Smashing Bias with Dynamic Data Versioning
Today, AI algorithms are everywhere. They are used in finance, biomedical, automotive, and other industries. They help make decisions about our health, whether you get a loan or not, and whether your resume gets through the HR to the hiring manager. AIs can predict your chances of surviving cancer. They can decide whether you should go to jail or get bail.
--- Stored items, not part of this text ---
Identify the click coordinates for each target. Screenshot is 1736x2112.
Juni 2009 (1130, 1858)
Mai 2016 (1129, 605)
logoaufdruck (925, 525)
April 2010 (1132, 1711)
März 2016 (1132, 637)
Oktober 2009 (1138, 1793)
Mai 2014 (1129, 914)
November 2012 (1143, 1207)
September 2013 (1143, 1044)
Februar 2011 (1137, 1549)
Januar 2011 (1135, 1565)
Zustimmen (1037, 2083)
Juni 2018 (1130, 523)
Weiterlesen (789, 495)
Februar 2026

They can predict whether you’ll be a good employee or not. But these predictions are far from flawless. How do we know if an employee is good or not? Maybe what we think makes a good employee, like someone who always follows the rules perfectly, makes sense, but in reality, it is the exact opposite of the traits we saw in our top performers. How can we protect ourselves from AI’s mistakes? More and more, the answer to fixing challenges with machine learning models is data versioning. We can use data versioning to ensure data integrity and a biased-free decision-making process. When you train a machine learning model, it’s only as good as the data you put into it. What if you figure out later that data was biased? How can you trace everything that happened from training to production to find answers and improve your results? Data Scientists need a reliable way to go back in time and analyze their steps.
Versioning large data sets require a special tool that adheres to the principles of the modern infrastructure. While your code can be stored in a Git-based system, you need a reliable tool to track changes and reproduce the results of your computations. Preserving the connections between versions of code, data, and model poses an even more complicated task. In this talk, we will discuss problems that occur when data changes are not tracked and what drastic consequences it might have. We will also discuss possible solutions that provide version control for training data sets that run in modern infrastructures such as Kubernetes and Kubeflow.